Am I the only American who has become  astonished, amazed and somewhat aghast at how Twitter has become the No. 1 purveyor of public policy?

Or, for that matter, damn near everything else?

Probably not.

I don’t know precisely when it achieved its preeminence. I have o believe it began with the presidency of Donald John Trump Sr.

He began using Twitter to make pronouncements, to hurl insults, to foment his many lies. Then he got elected. He has continued to tweet these messages at a dizzying pace — even though he promised (if that’s the correct verb) to curtail his tweet storms once he took the presidential oath.

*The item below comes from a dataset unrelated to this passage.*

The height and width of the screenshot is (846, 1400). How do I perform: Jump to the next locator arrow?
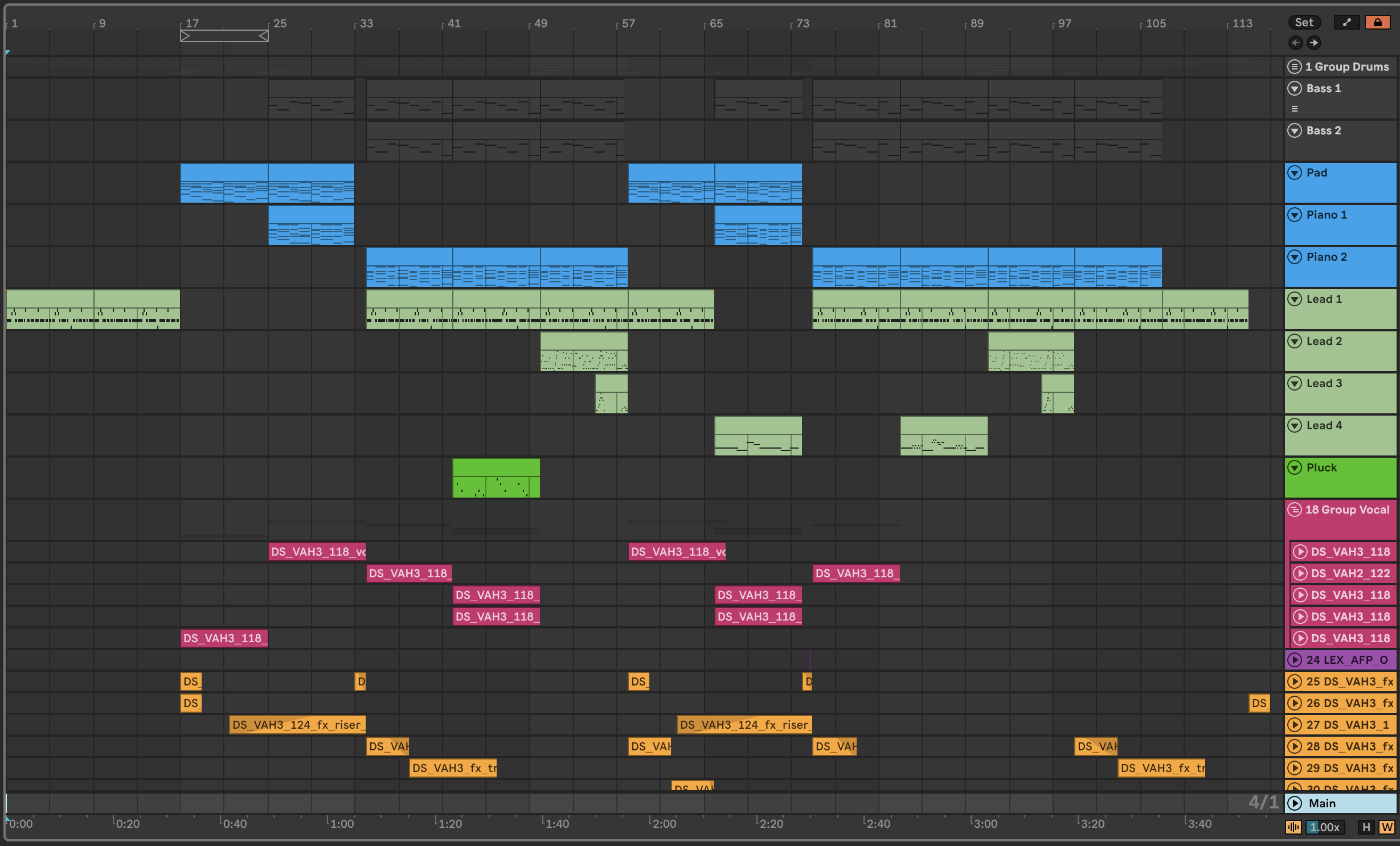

A day doesn’t go by now where I don’t read something on my various news outlets about this or that public official tweeting some statement. They respond to others’ statements — which also are tweeted; they make grand pronouncements of their own; they make snarky comments; they tell jokes.

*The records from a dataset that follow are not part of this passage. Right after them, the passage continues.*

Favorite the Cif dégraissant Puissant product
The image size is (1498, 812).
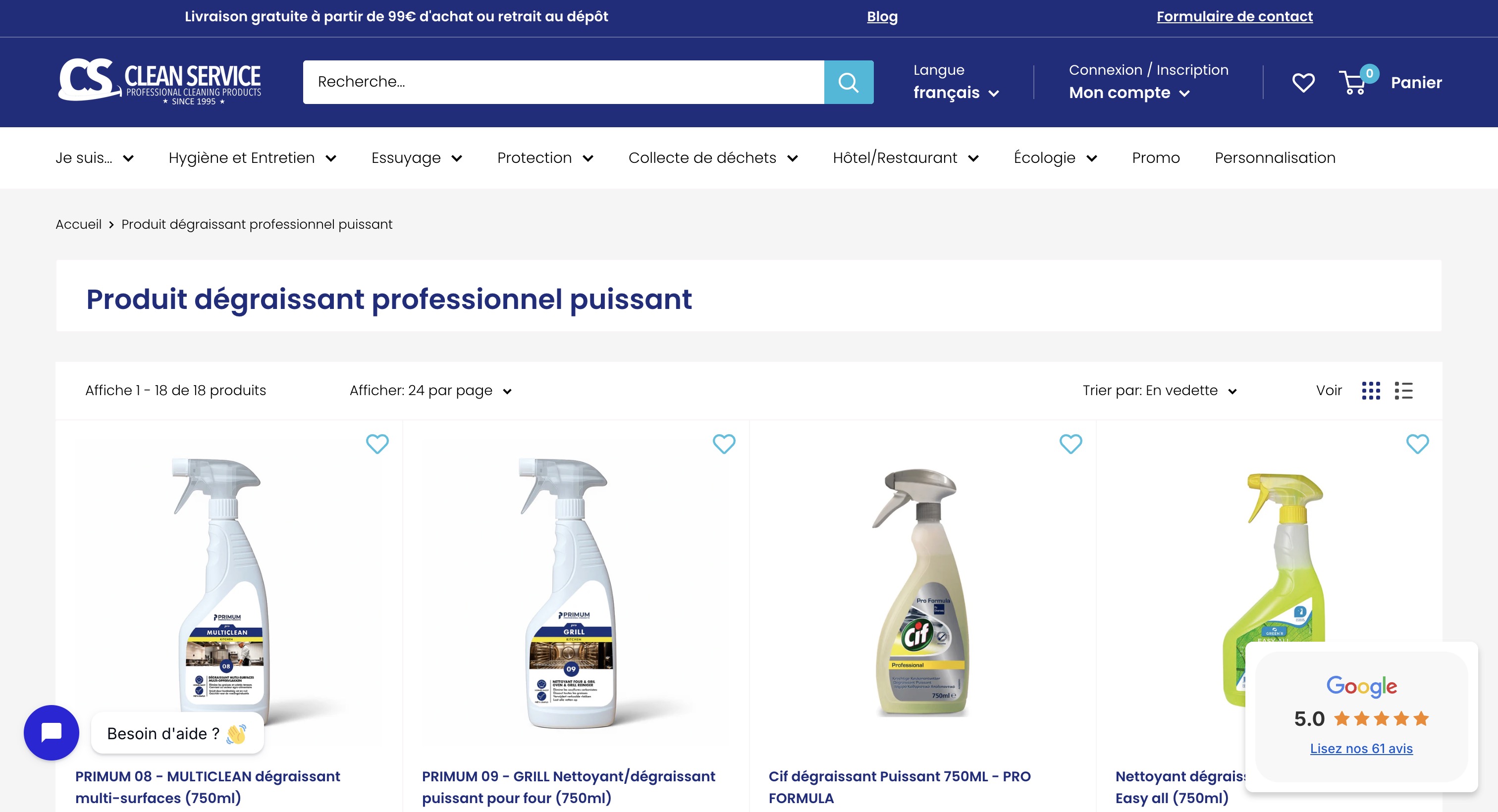tap(1070, 444)
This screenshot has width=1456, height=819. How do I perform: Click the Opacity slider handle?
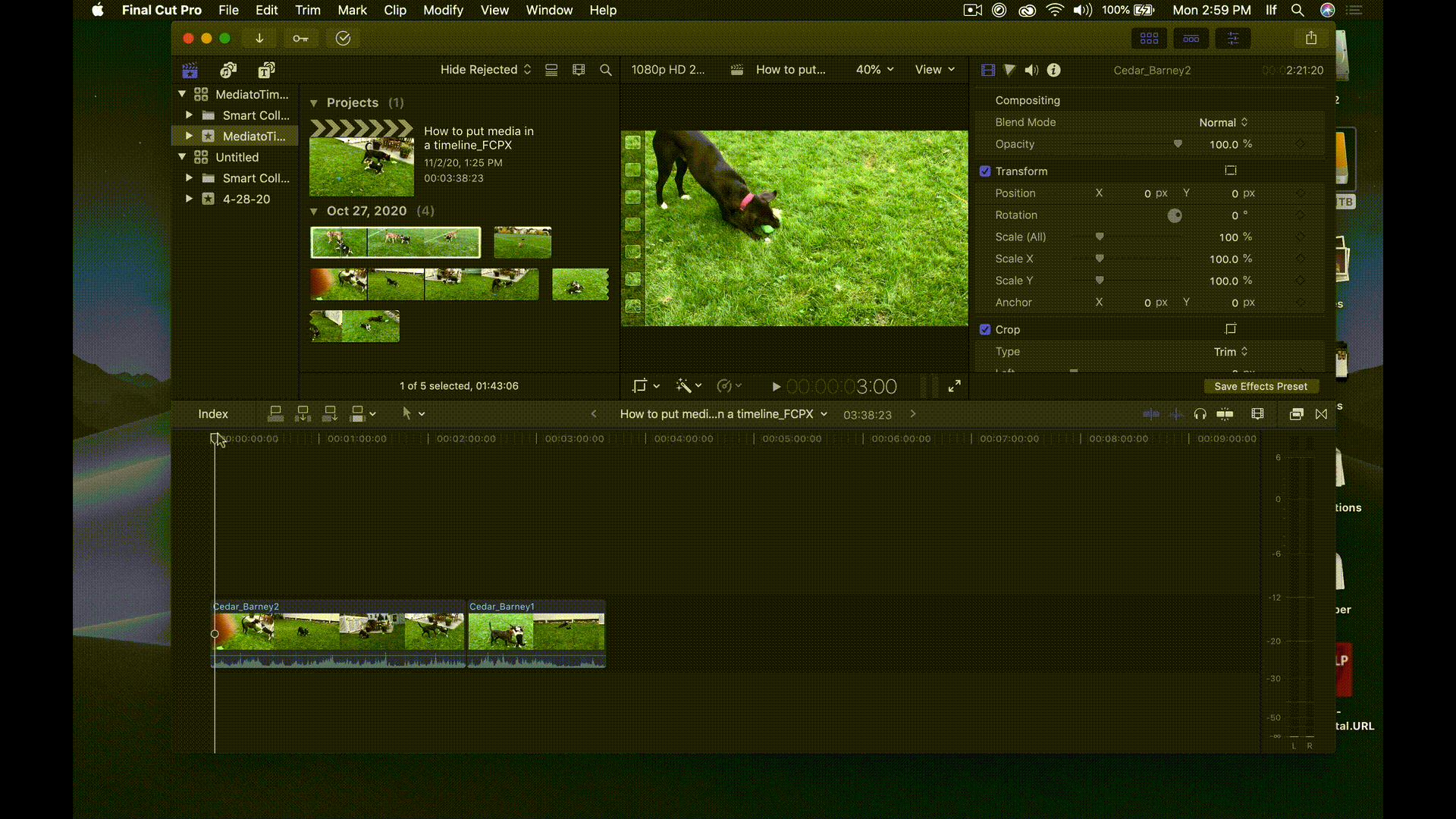pyautogui.click(x=1178, y=144)
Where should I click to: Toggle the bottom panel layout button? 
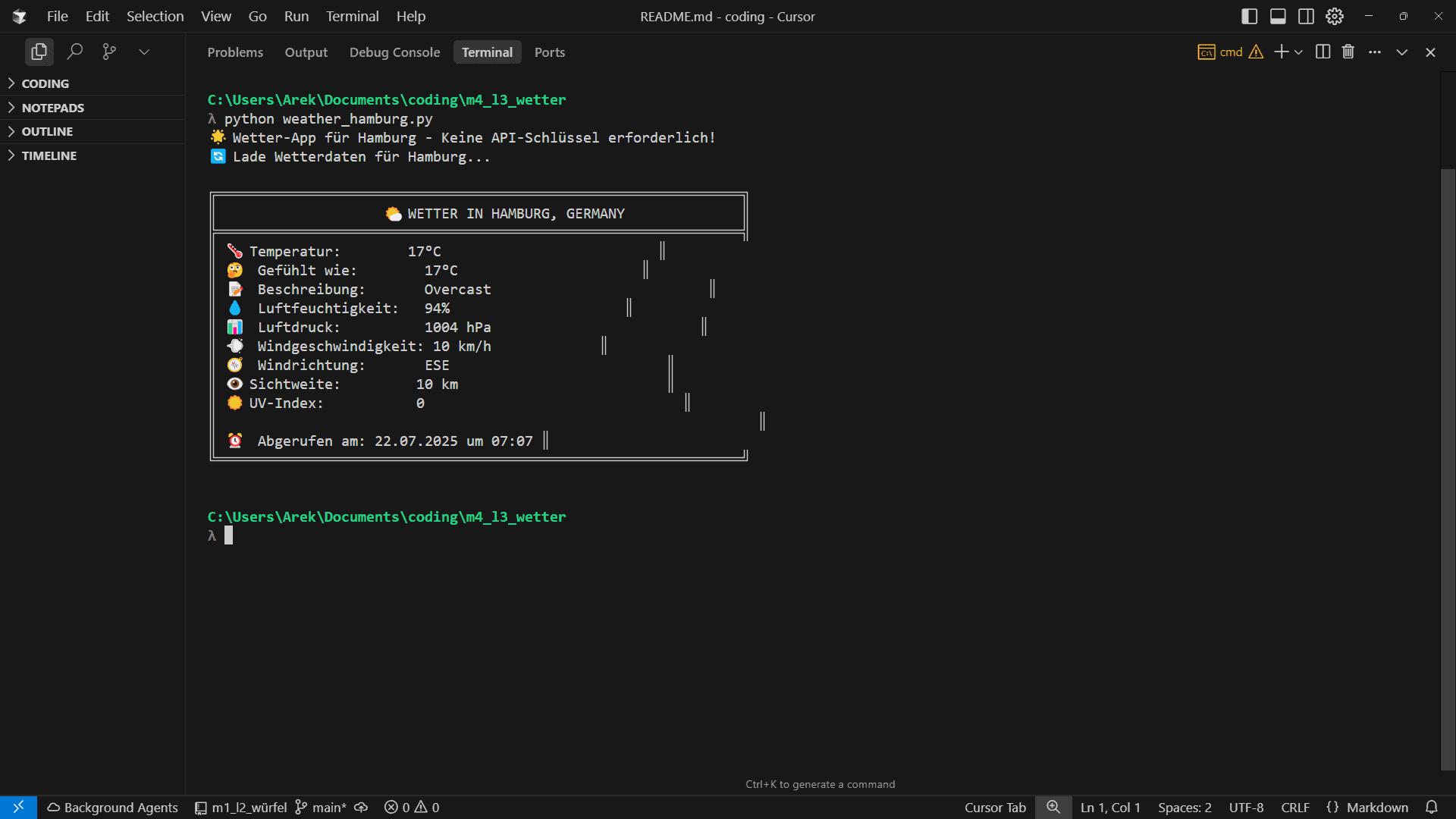pyautogui.click(x=1278, y=16)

Oh, but them we hear from entertainment celebrities and literary giants, also via Twitter. They all have thoughts — deep or shallow — to share with the rest of the world.

And, yes … I use Twitter as a platform to share musings from High Plains Blogger. I am not alone in that regard, either. Other bloggers seek to increase their audience by distributing their pearls of wisdom via Twitter. Good for them! We’re a social media community.

I suppose Twitter will retain its top ranking as a social media purveyor until something else comes along. I don’t know what that might be; I doubt you know what will emerge.

I do have difficulty using the verb “tweet,” however, to describe this method of communicating. The very sound of the word just kind of grates on me. I hear the word “tweet” and I think immediately of the Looney Tunes cartoon character Tweetie Bird.

Wherever he is, my guess is that the late Mel Blanc — Tweetie Bird’s voice — is laughing out loud.

I trust you get my drift.

Meanwhile, off we go, tweeting every single thought — big or small, profound or trivial — that pops into our noggin.